#### LISTED ENTRIES

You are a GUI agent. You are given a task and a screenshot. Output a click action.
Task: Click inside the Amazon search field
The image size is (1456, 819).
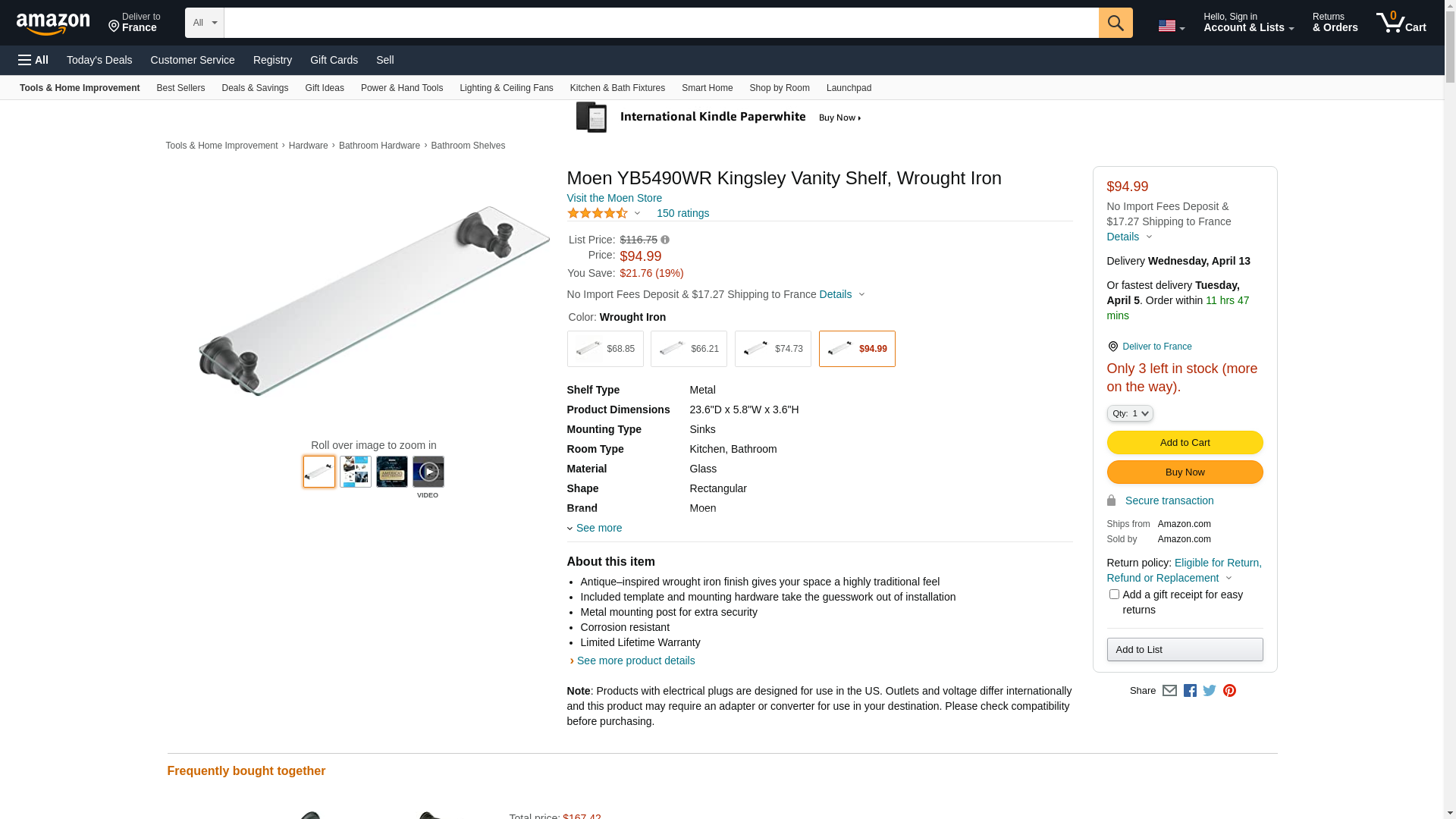(x=660, y=23)
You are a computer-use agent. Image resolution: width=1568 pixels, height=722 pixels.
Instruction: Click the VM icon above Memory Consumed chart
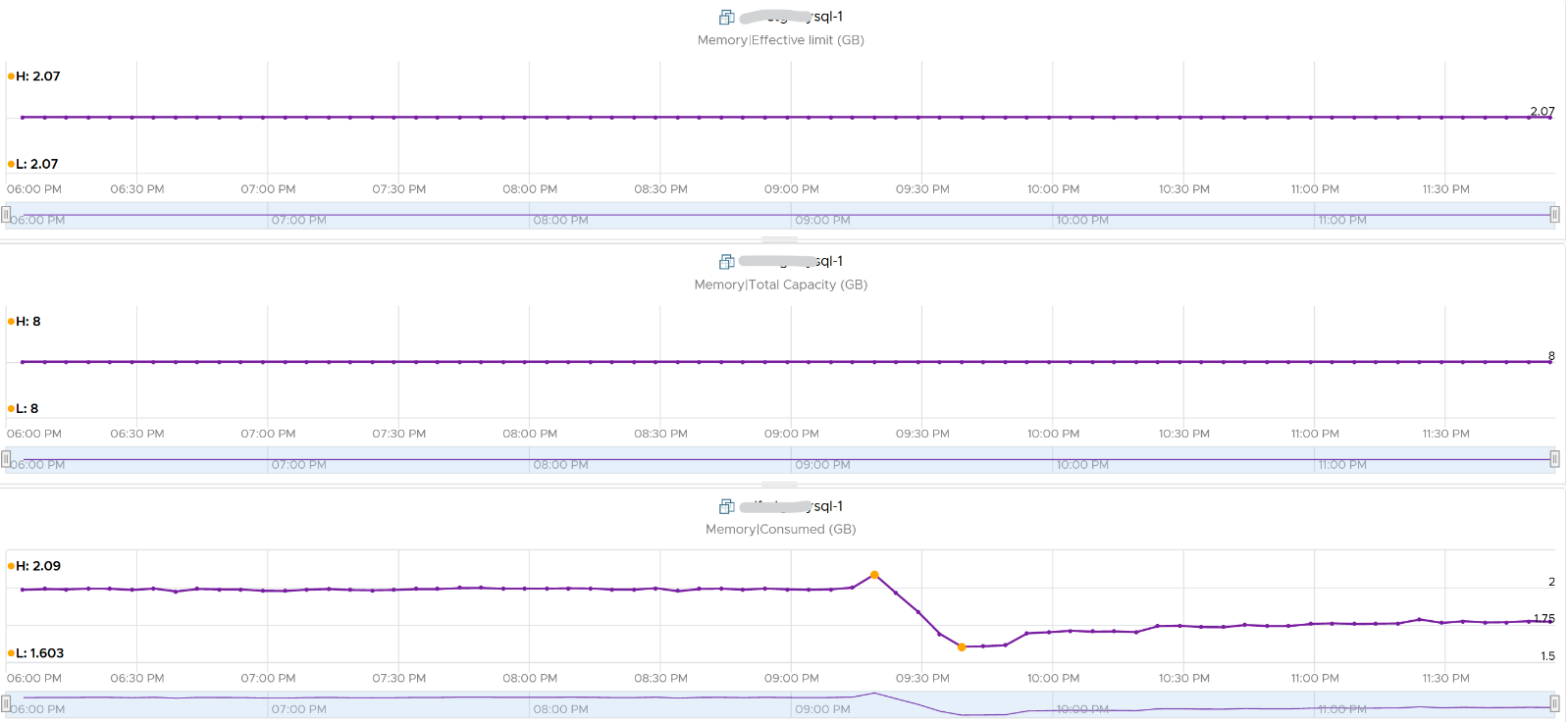pos(726,506)
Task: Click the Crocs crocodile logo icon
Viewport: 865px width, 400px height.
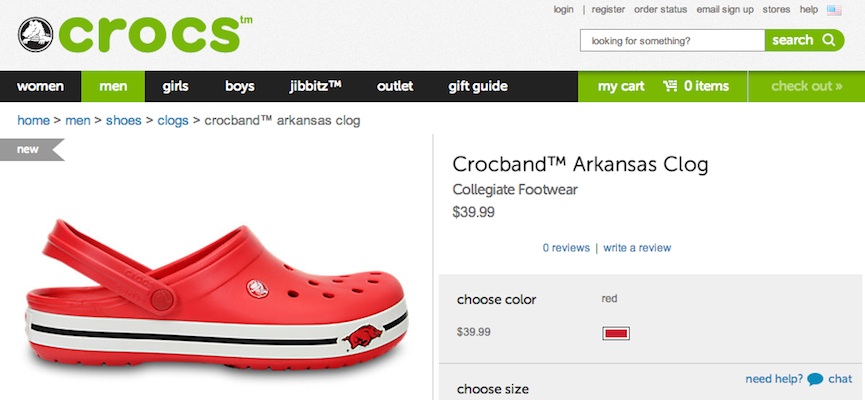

########

→ DIRECTIVE
Rewrite everything from the line containing "Task: Click the Crocs crocodile logo icon" down to the end of the entries, replacing "crocodile" with "reptile" and leaving all else unchanged. Do not include the pictures in your answer.

→ RESPONSE TO THIS TASK
Task: Click the Crocs reptile logo icon
Viewport: 865px width, 400px height.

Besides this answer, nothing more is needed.